• _Task directions_:
Restate the records in full, so that each line matches the original exactly.

• _Records to process_:
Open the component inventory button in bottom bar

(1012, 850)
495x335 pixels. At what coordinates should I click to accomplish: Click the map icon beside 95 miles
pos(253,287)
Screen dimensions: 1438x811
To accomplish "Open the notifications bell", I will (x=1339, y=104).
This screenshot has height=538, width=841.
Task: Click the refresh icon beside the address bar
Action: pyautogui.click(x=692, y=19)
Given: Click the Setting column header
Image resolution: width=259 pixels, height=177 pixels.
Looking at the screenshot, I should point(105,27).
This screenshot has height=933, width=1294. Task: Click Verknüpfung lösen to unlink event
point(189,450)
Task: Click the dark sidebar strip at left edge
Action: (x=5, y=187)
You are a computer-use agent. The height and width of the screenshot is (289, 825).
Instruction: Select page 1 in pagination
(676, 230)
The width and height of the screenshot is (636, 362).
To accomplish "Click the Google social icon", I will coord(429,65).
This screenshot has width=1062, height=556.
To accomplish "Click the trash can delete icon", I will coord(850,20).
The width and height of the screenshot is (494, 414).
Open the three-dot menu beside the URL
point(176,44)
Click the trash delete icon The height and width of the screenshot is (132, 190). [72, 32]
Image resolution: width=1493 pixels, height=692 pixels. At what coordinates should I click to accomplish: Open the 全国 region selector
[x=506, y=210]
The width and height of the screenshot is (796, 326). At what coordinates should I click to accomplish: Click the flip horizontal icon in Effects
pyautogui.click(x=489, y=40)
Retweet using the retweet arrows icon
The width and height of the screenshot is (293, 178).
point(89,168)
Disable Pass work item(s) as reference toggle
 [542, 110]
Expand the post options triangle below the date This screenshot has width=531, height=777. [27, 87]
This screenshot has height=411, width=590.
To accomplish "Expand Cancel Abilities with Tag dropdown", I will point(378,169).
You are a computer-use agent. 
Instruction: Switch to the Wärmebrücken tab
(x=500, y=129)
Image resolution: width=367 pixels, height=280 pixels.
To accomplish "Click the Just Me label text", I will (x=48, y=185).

• _Written answer_:
Open the component inventory button in bottom bar

(1012, 850)
495x335 pixels. At what coordinates should I click to accomplish: Click the map icon beside 95 miles
pos(253,287)
Screen dimensions: 1438x811
To accomplish "Open the notifications bell", I will (x=1339, y=104).
This screenshot has height=538, width=841.
Task: Click the refresh icon beside the address bar
Action: pyautogui.click(x=692, y=19)
Given: Click the Setting column header
Image resolution: width=259 pixels, height=177 pixels.
Looking at the screenshot, I should point(105,27).
This screenshot has height=933, width=1294. Task: Click Verknüpfung lösen to unlink event
point(189,450)
Task: Click the dark sidebar strip at left edge
Action: (x=5, y=187)
You are a computer-use agent. The height and width of the screenshot is (289, 825).
Instruction: Select page 1 in pagination
(676, 230)
The width and height of the screenshot is (636, 362).
To accomplish "Click the Google social icon", I will coord(429,65).
This screenshot has width=1062, height=556.
To accomplish "Click the trash can delete icon", I will coord(850,20).
The width and height of the screenshot is (494, 414).
Open the three-dot menu beside the URL
point(176,44)
Click the trash delete icon The height and width of the screenshot is (132, 190). [72, 32]
Image resolution: width=1493 pixels, height=692 pixels. At what coordinates should I click to accomplish: Open the 全国 region selector
[x=506, y=210]
The width and height of the screenshot is (796, 326). At what coordinates should I click to accomplish: Click the flip horizontal icon in Effects
pyautogui.click(x=489, y=40)
Retweet using the retweet arrows icon
The width and height of the screenshot is (293, 178).
point(89,168)
Disable Pass work item(s) as reference toggle
 [542, 110]
Expand the post options triangle below the date This screenshot has width=531, height=777. [27, 87]
This screenshot has height=411, width=590.
To accomplish "Expand Cancel Abilities with Tag dropdown", I will point(378,169).
You are a computer-use agent. 
Instruction: Switch to the Wärmebrücken tab
(x=500, y=129)
Image resolution: width=367 pixels, height=280 pixels.
To accomplish "Click the Just Me label text", I will (x=48, y=185).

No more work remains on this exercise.